Whatever happened with Chloe Zhao, the CCP apparently decided its messages have been sent, because Chinese state media began writing about her Oscar win on Monday.
The Global Times congratulated Zhao and sneered at the “failure of documentary Do Not Split,” muttering “the artistic level of the work was low and that it featured one-sided political expression, so its failure was a balancing act by Oscar voters.”
The CCP paper also chided the Oscars for “playing the ‘politically correct’ and ‘diversity’ cards” to claw back left-wing American viewers by tossing a few statues to minority filmmakers like Zhao.
This theme was expanded in another Global Times editorial on Tuesday that laughed at Hollywood for attempting to conceal America’s history of systemic racism and sexism by giving symbolic lollipops to Zhao and other people of color:
When US media outlets keep underlying that Zhao was “the first female of color and first Asian-American woman to win the prestigious prize,” they are actually suggesting time and again how deep-rooted racism and sexism is in US society – it took 93 years to present the award to an Asian-American woman for the very first time. Before her, “only five women, all White, had ever been nominated and only one had won,” CNN reported on Monday.
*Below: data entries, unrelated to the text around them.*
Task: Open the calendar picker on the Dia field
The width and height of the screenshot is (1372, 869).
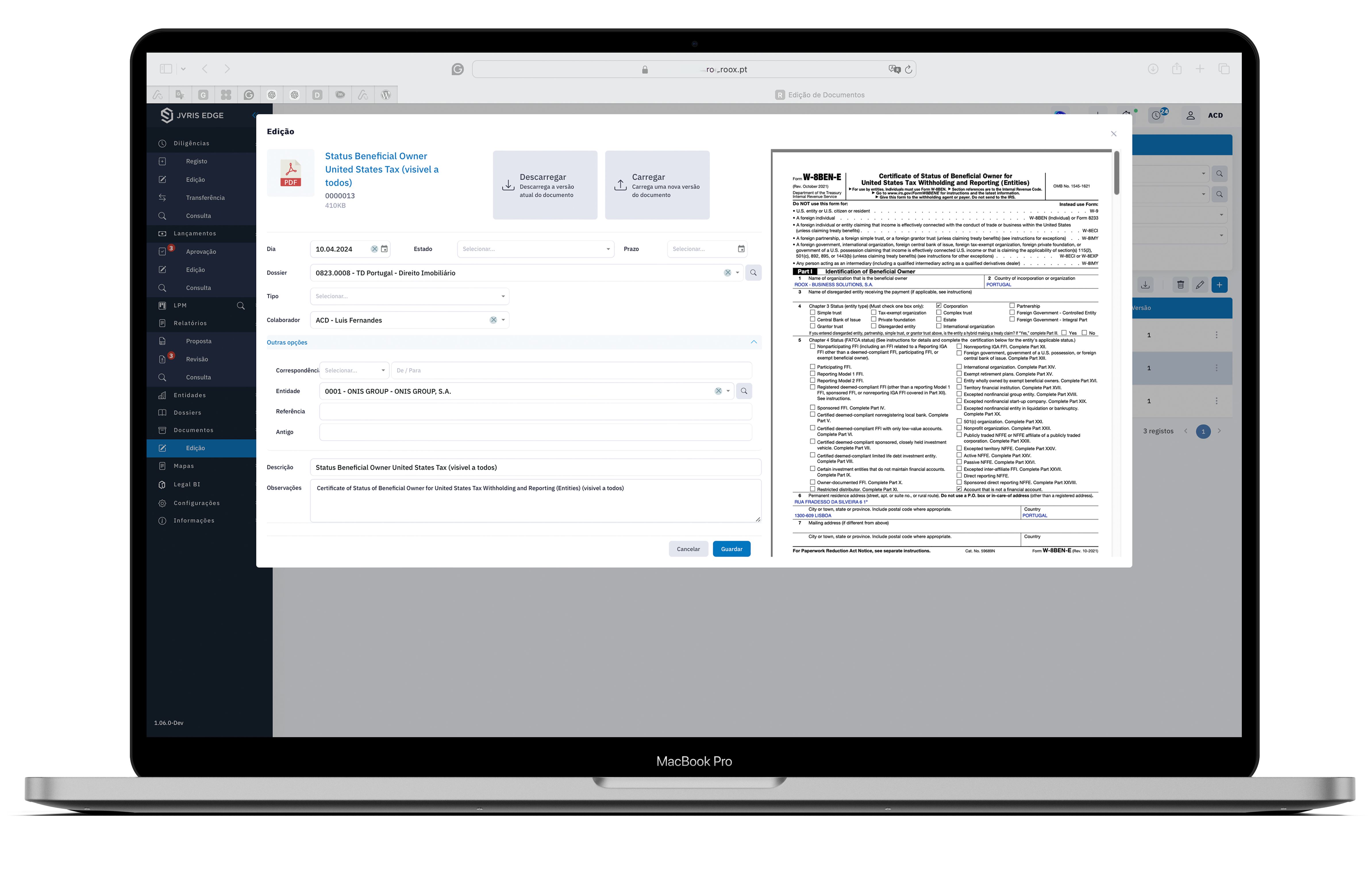Action: 385,249
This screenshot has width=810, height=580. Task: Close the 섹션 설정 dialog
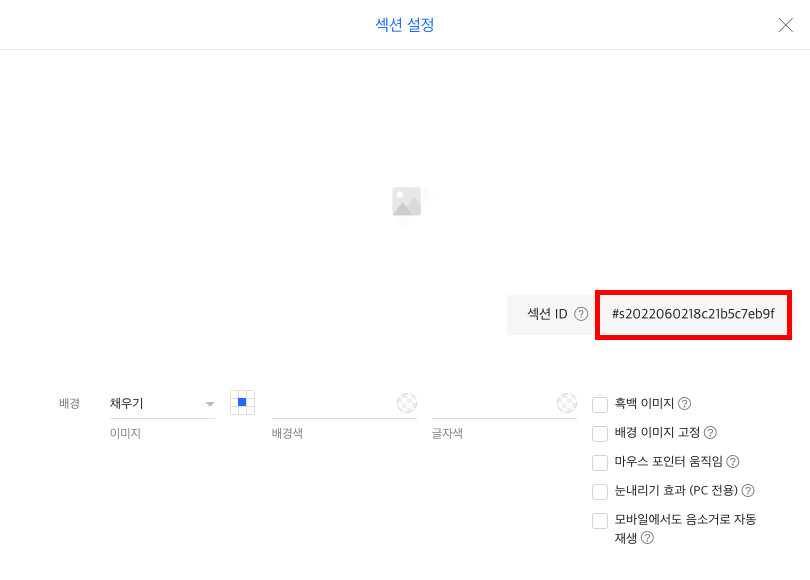click(786, 25)
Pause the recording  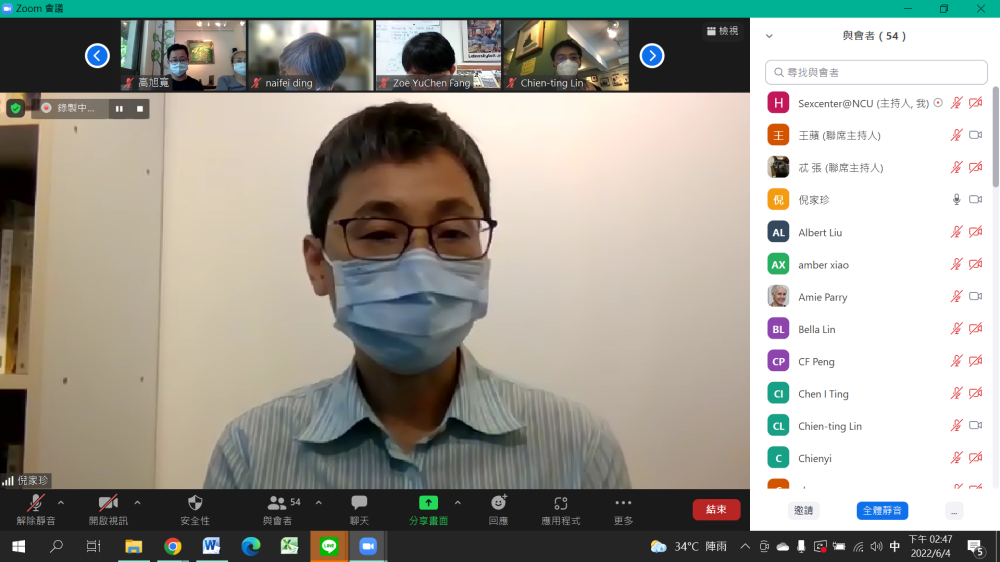click(x=119, y=108)
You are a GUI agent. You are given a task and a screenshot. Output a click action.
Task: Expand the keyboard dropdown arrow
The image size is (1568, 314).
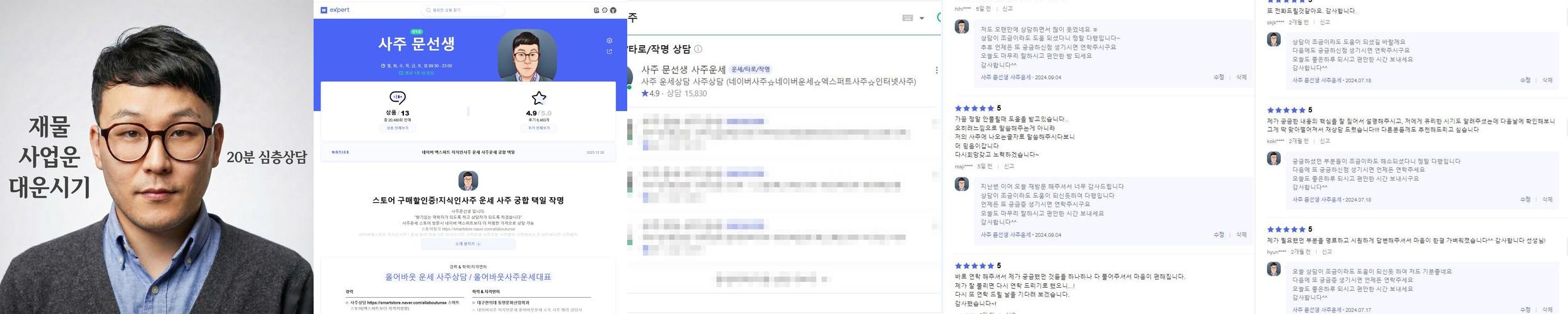[922, 18]
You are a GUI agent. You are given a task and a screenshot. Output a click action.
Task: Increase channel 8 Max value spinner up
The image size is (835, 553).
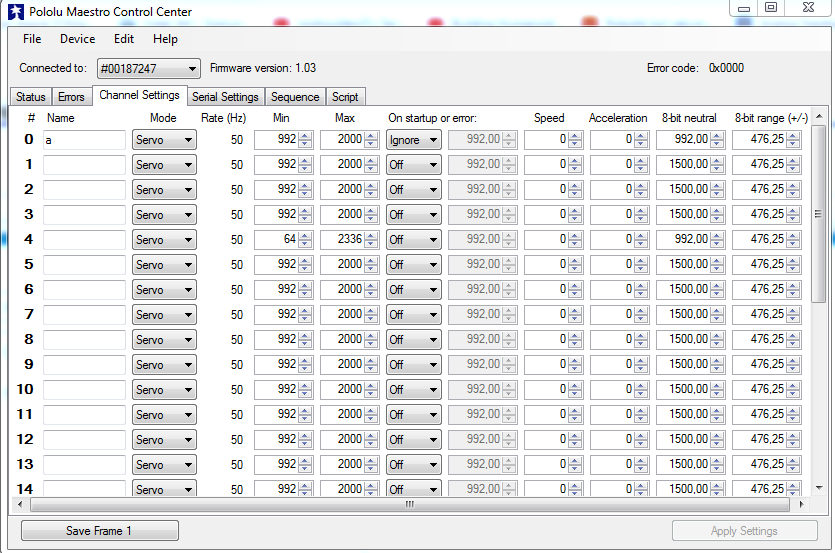(x=372, y=336)
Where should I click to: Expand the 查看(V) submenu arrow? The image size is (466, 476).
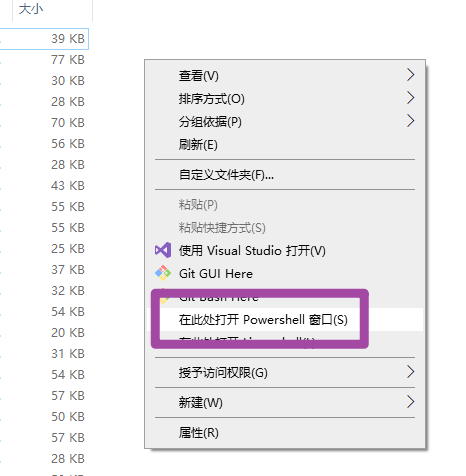coord(411,75)
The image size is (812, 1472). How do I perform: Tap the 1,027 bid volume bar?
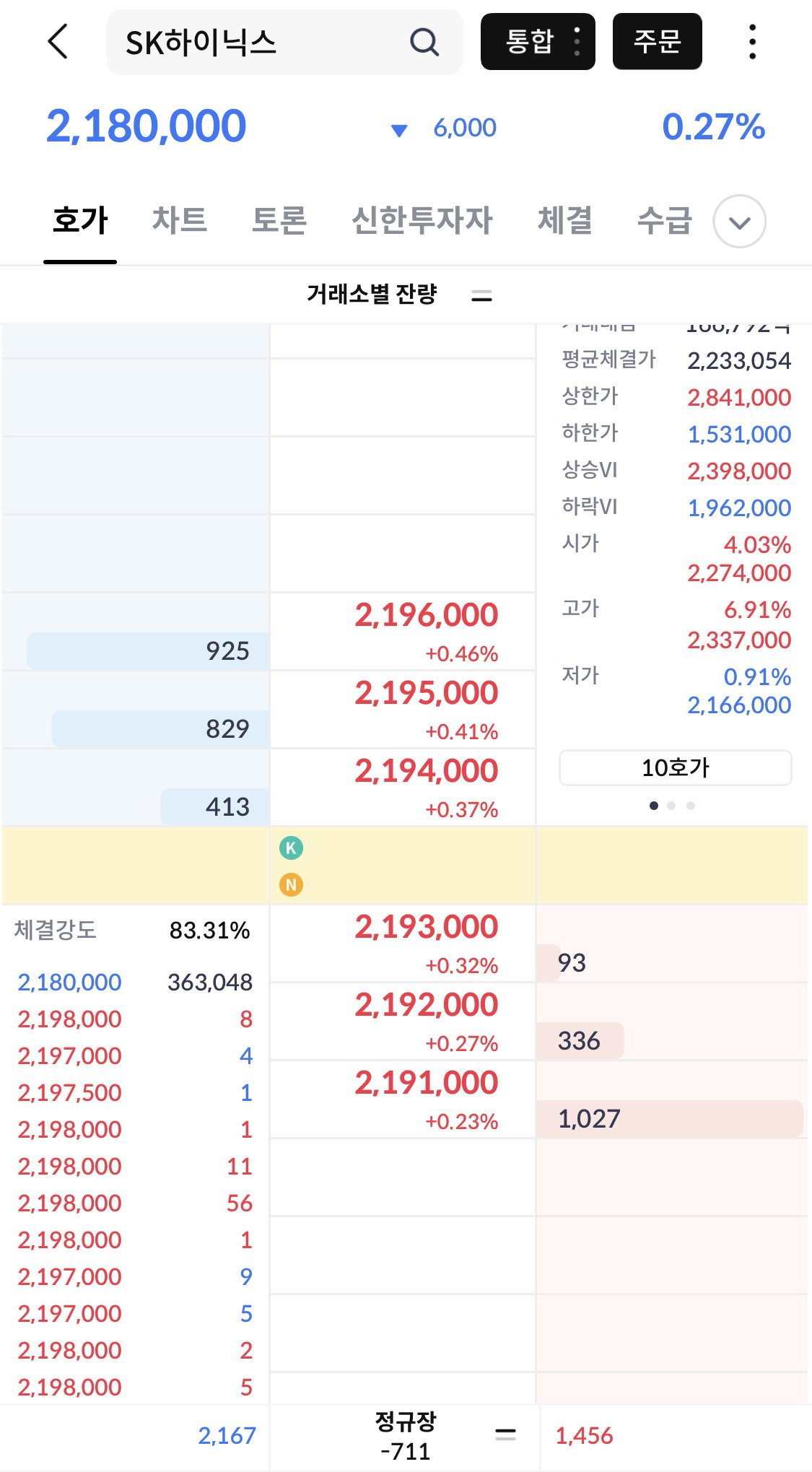click(669, 1118)
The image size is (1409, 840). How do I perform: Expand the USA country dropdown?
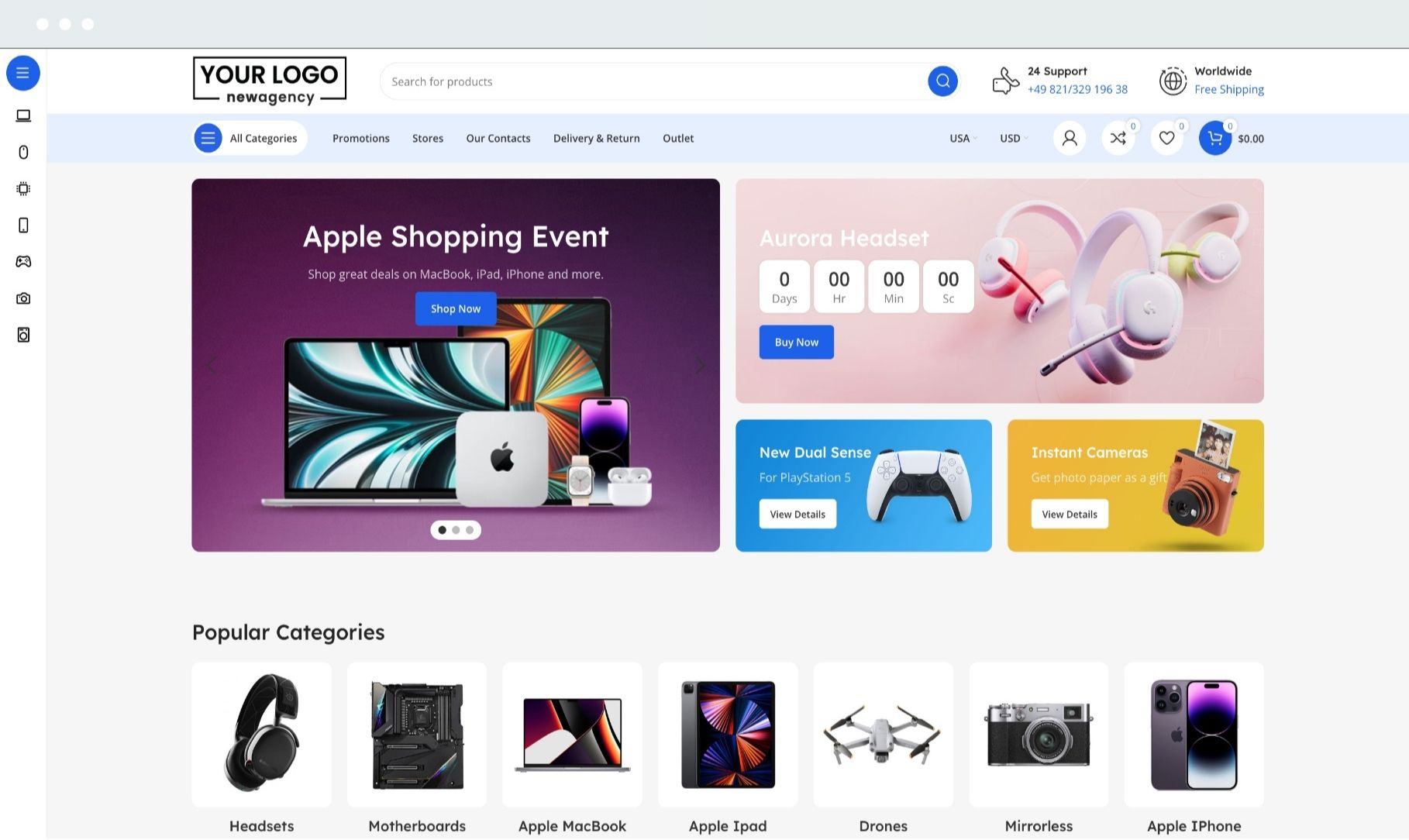[x=963, y=138]
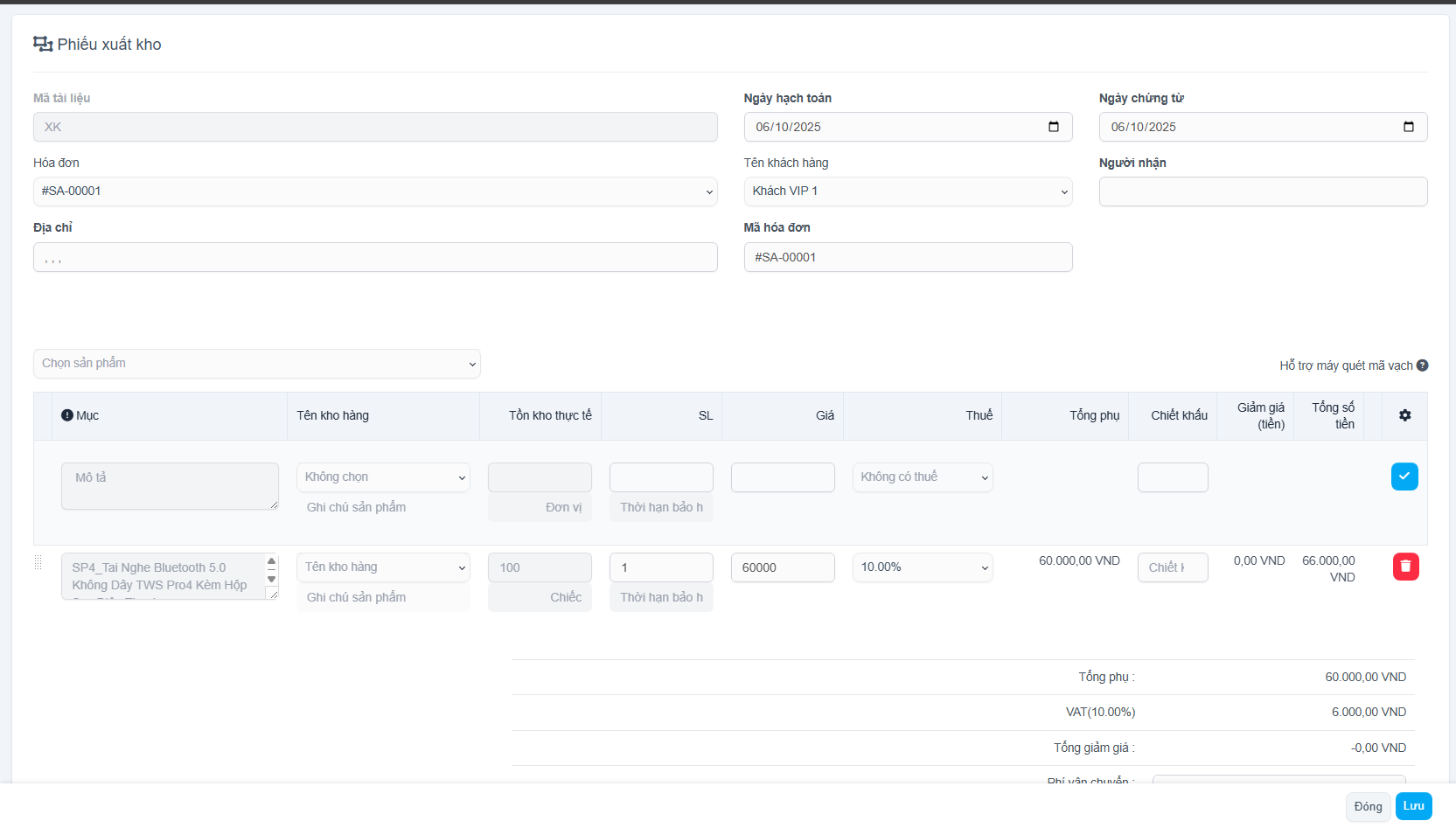Screen dimensions: 1456x828
Task: Open table settings gear icon
Action: [1404, 415]
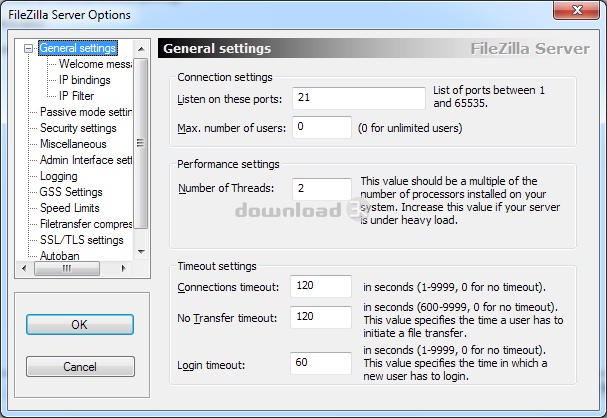Click the OK button
607x418 pixels.
(x=80, y=325)
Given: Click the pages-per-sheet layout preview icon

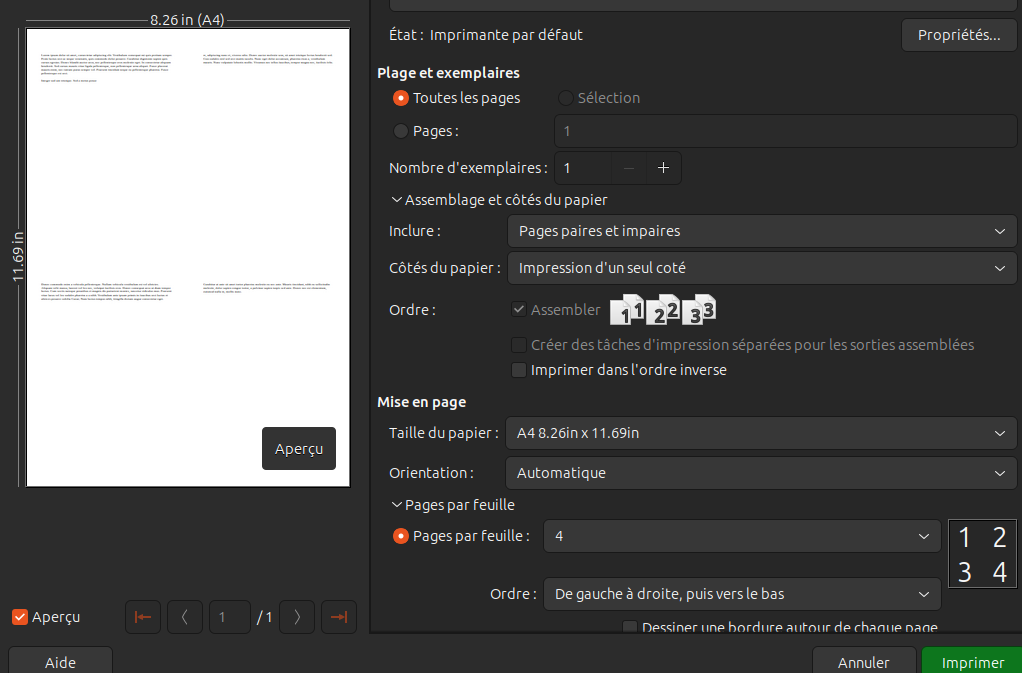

In addition, Youn Yuh-jung, a South Korean actress, also has made Oscars’ history this year as the first Korean performer to win an Academy Award for best supporting actress. The awards mirror that discrimination is still mainstream in Hollywood, but don’t worry, political correctness will come once in a while.
The Global Times concluded by praising Zhao’s talent and the “artistic value” of Nomadland. “Many people like the film’s artistic sense and filming technique. In China, it has also captured the hearts of many movie fans,” the CCP paper claimed.
Perhaps the true meaning of the Chloe Zhao controversy, the real signal the CCP wanted to send, is that China has its own blockbuster film industry now, its box office became bigger than America’s during the Wuhan coronavirus pandemic, and Hollywood will have to do much more than give awards to the odd Asian filmmaker if it wants to preserve its access to that vital Chinese market.